エピソード14 研究者気質の持ち主
『退役軍人のおじい様から、適切な手法を学ばれた花女史により、咎人の背中の血は洗い流されましたから。怪我の程度を確認した後に、貴女達四人の中の一人が、鞭打により裂けた皮膚の裂傷を、治癒魔法で癒すように』
『『はい。帝国女騎士様』』
帝都の刑場で働かれていられる、経験豊富な熟練の拷問吏の方による鞭打でしたので。痛みを与える為に表皮だけを裂いて、真皮には傷付けていないのが。水で血を洗い流した咎人の背中を確認すると解りました。
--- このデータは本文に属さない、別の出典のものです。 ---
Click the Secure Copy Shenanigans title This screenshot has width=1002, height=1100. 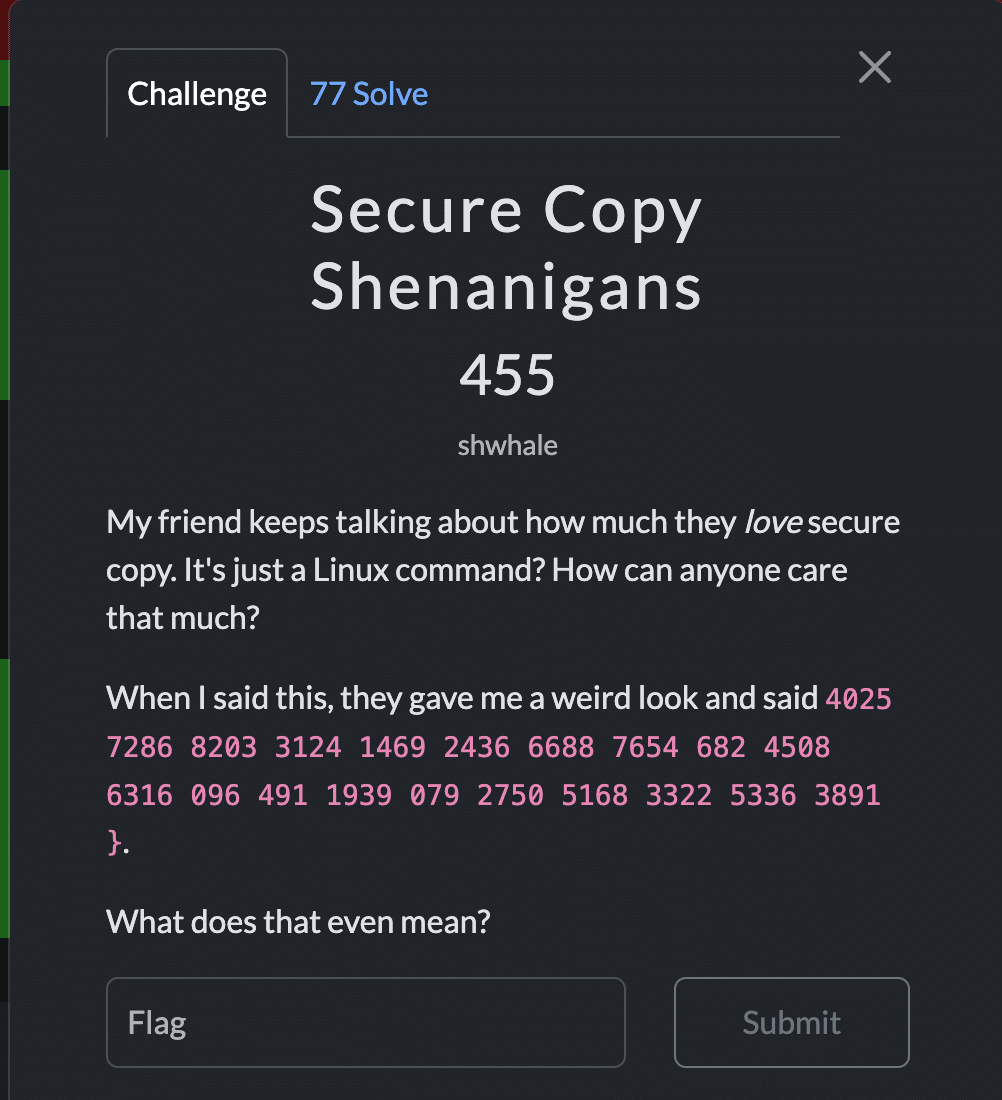pyautogui.click(x=506, y=248)
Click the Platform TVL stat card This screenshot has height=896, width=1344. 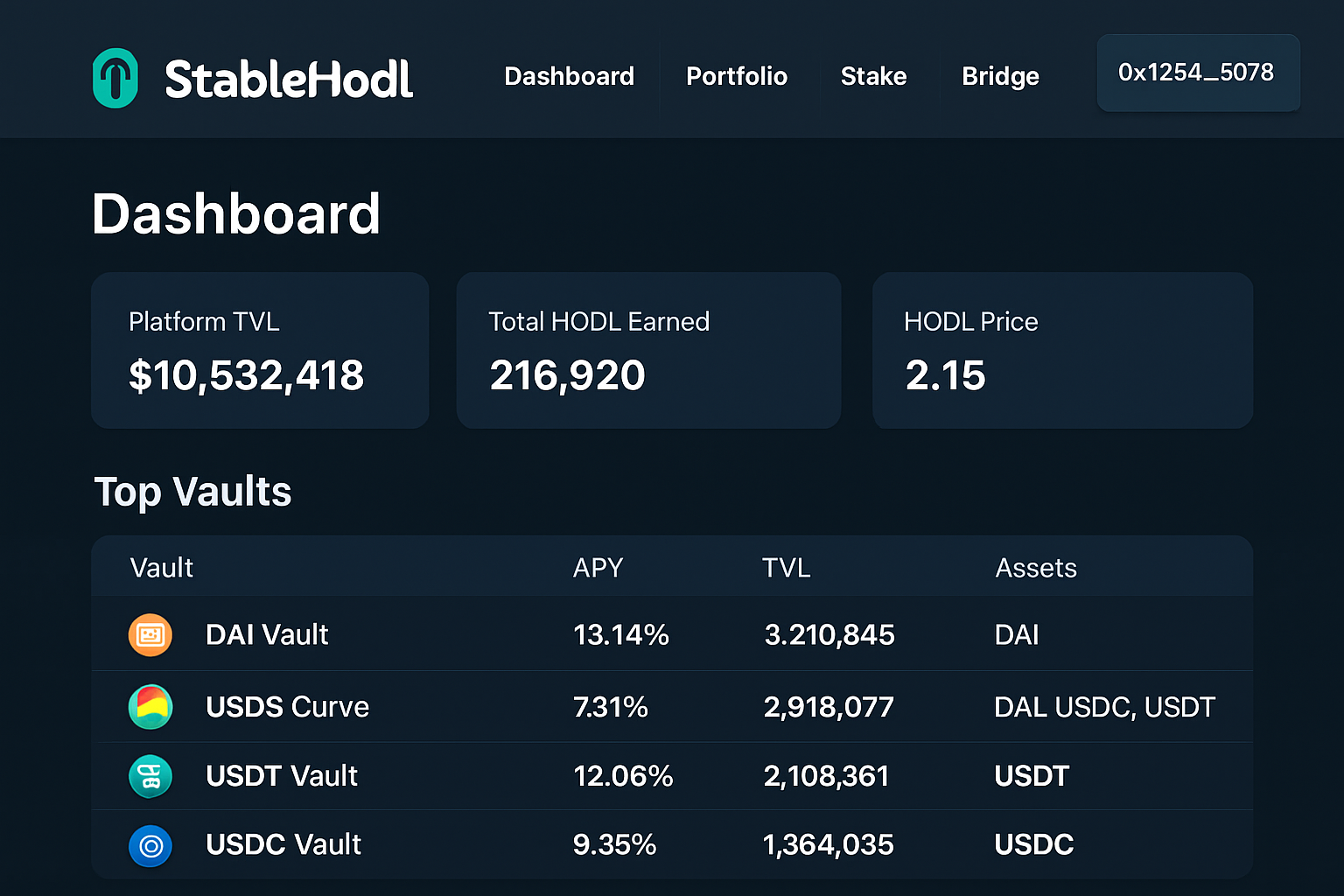pyautogui.click(x=259, y=350)
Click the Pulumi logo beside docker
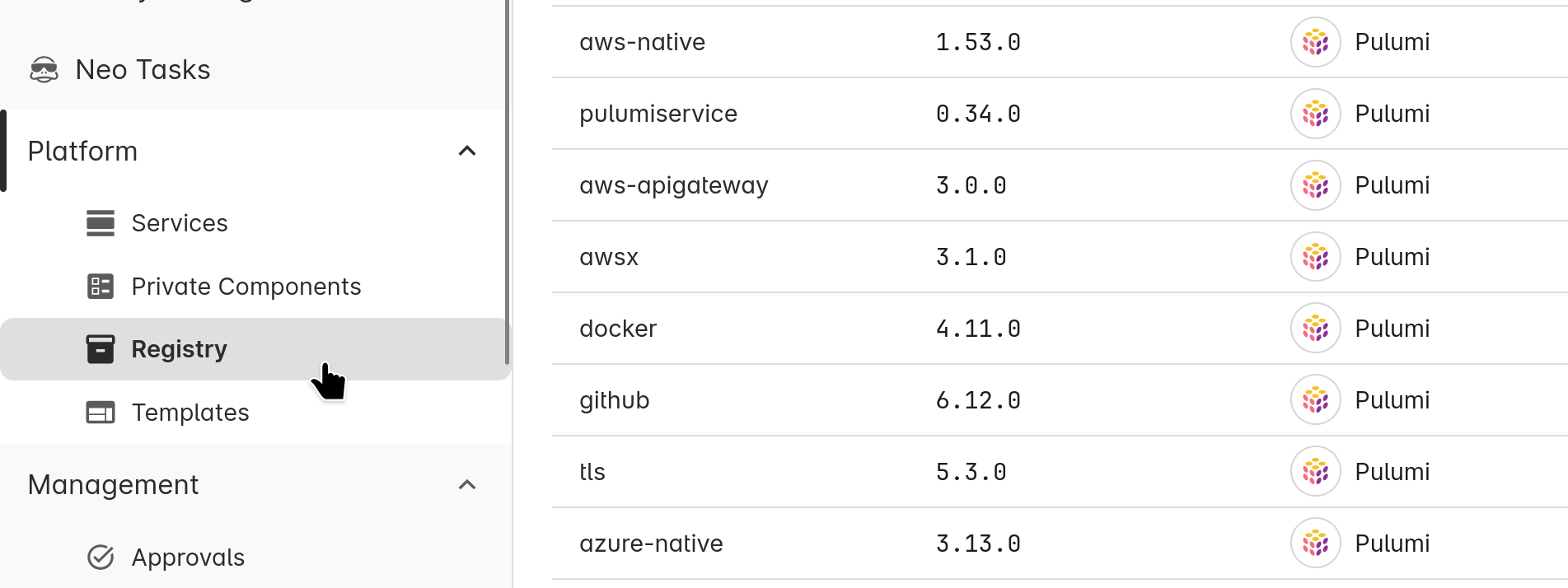The image size is (1568, 588). tap(1315, 328)
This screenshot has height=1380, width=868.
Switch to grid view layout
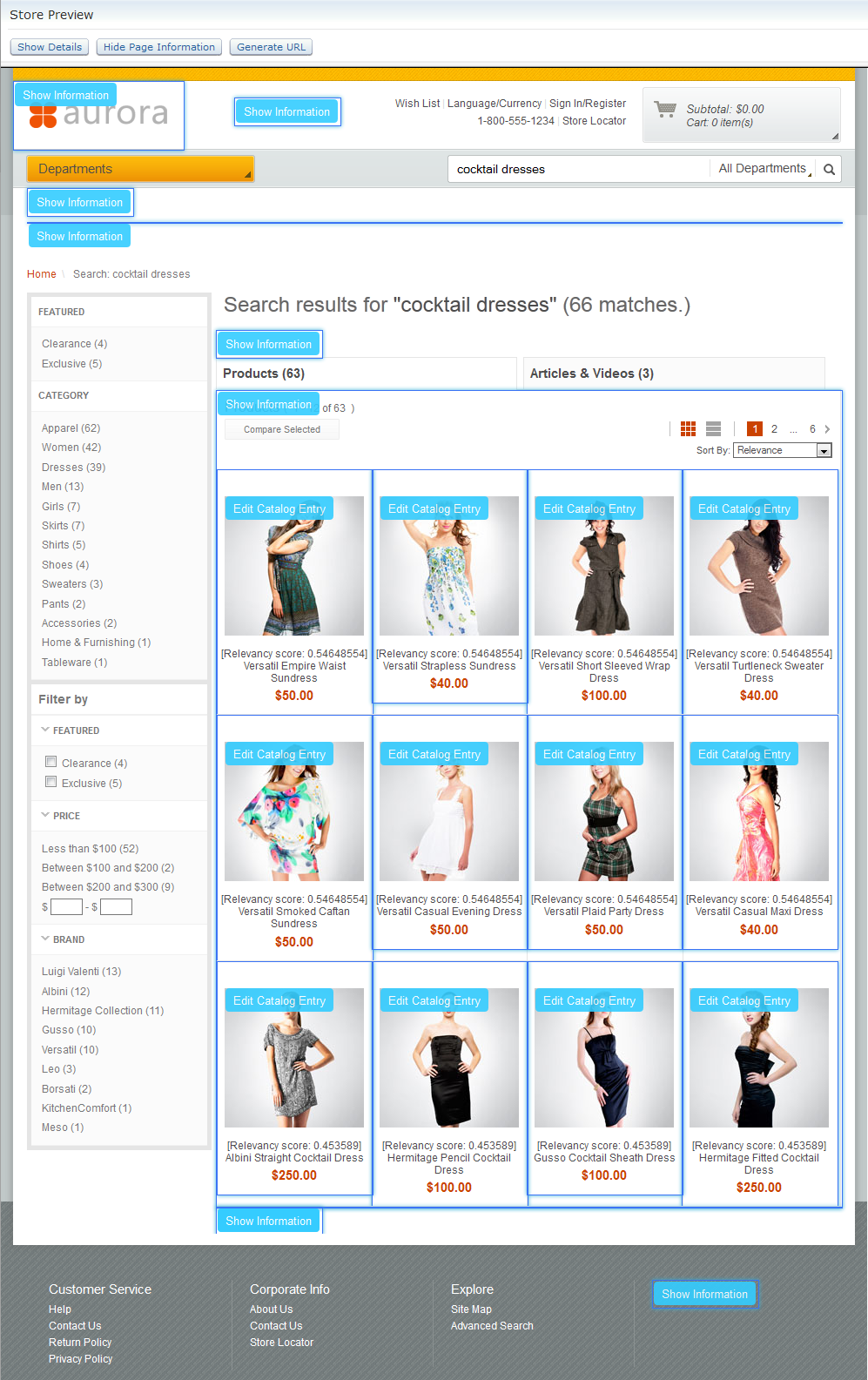pyautogui.click(x=688, y=428)
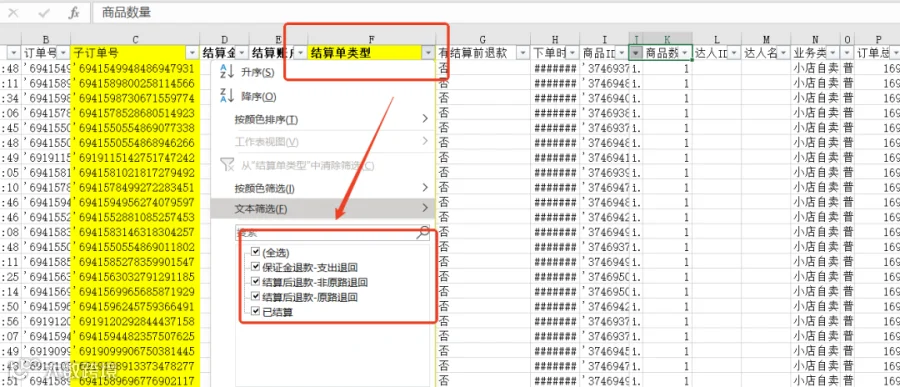The width and height of the screenshot is (900, 387).
Task: Uncheck 结算后退款-非原路退回 option
Action: coord(255,282)
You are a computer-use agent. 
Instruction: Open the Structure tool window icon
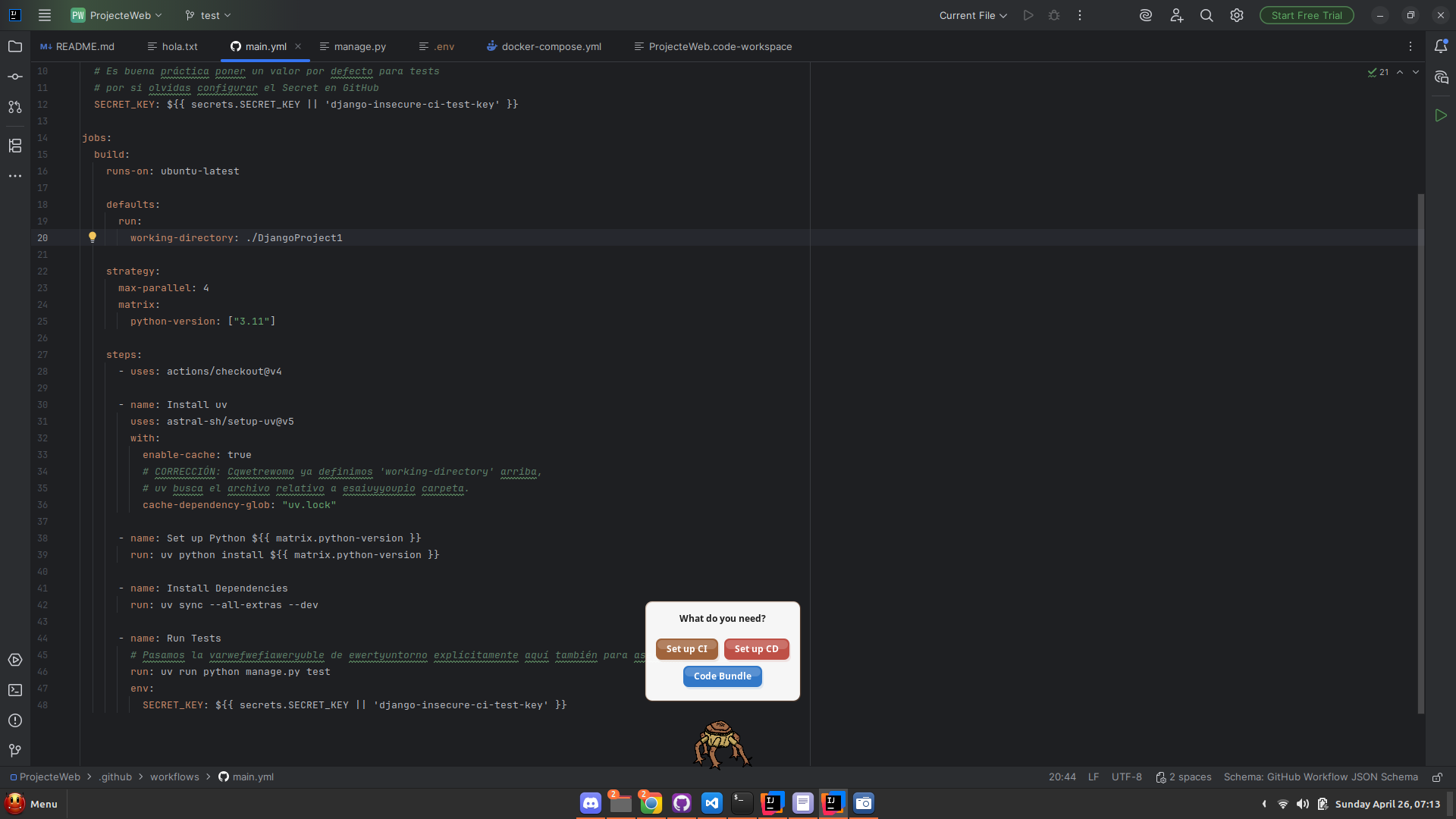15,146

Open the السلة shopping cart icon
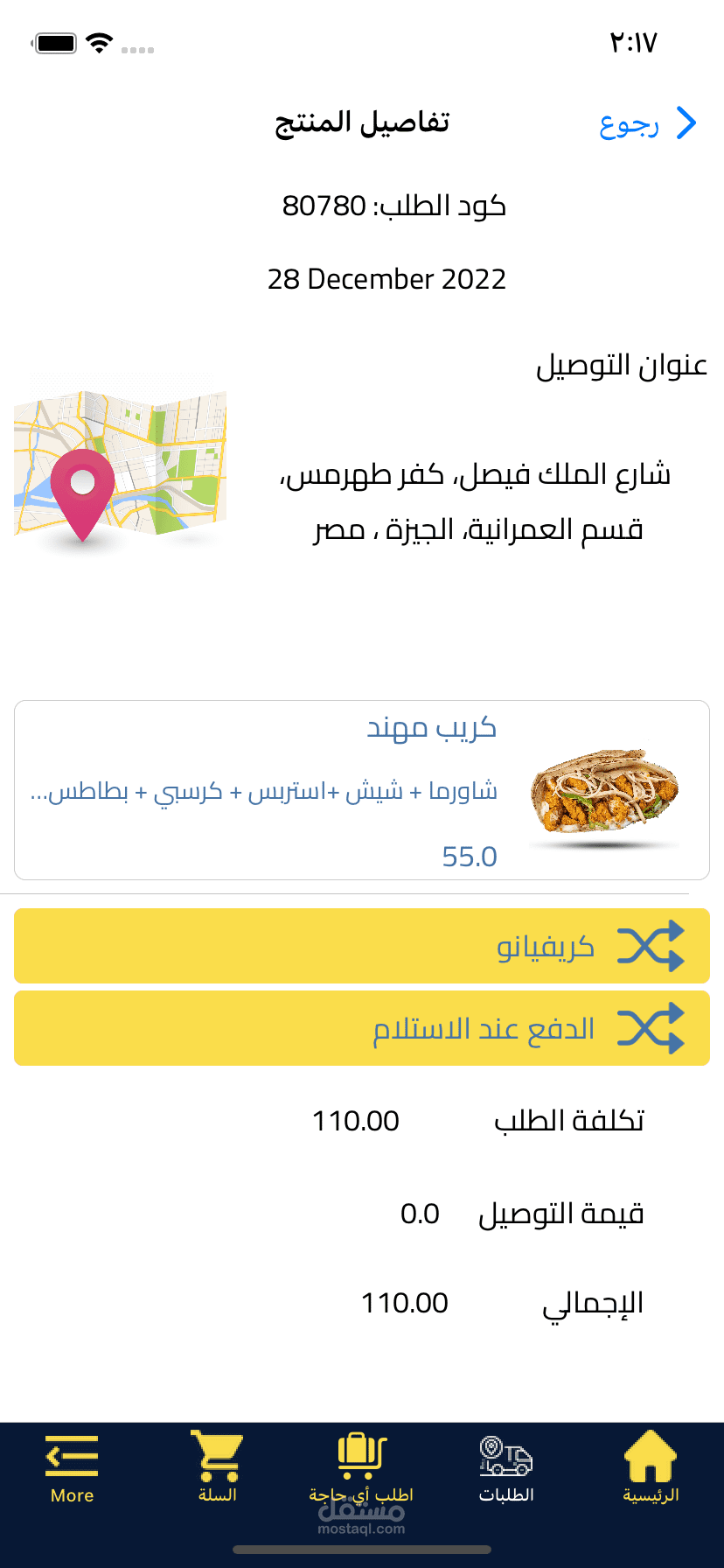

『やはり帝都の刑場にて働かれている拷問吏の方の鞭捌きは、地方部で御代官様の部下として働いている人よりも技術が格段に優れていられます。表皮だけを裂いて真皮には傷付けない腕前の持ち主は、地方部では見掛けた事がありませんでした』
頑丈な器具に拘束されている、咎人の背中の怪我の具合を入念に観察しながら話す私に対して。灰白色の髪の毛をされている希望さんは藍色の瞳を、銀白色の髪の毛をされている真実さんは緑青色の瞳を向けながら、揃って笑みを浮かべられまして。
『フロリアーヌは読書している時の集中力も凄えが、興味のある観察対象を前にすると、直前までの不機嫌さが消え去るな♪』
『本好きなフロリアーヌさんは、研究者気質の持ち主ですわね♪』
ナディーネさんとヴェレーナさんによる私に対する感想を聞き、恵さんの方に瑠璃之青の瞳による視線を向けまして。
『ハンナさんもそう思われますか?』
私の問いに対してハンナさんは、可愛らしい子犬を連想させる仕草で小首を傾げられましてから。
『ナディーネ達の言う通りかもね。フロリアーヌは集中して考え込んでいる時は、話し掛け難いと感じる雰囲気だから』
ハンナさんの言葉に、私達四人の様子を遠巻きに眺めている、治癒魔法の実習講義に参加をされている他の帝都魔法学園で学ぶ学生達も、全員が揃って頷いて同意を示されていました。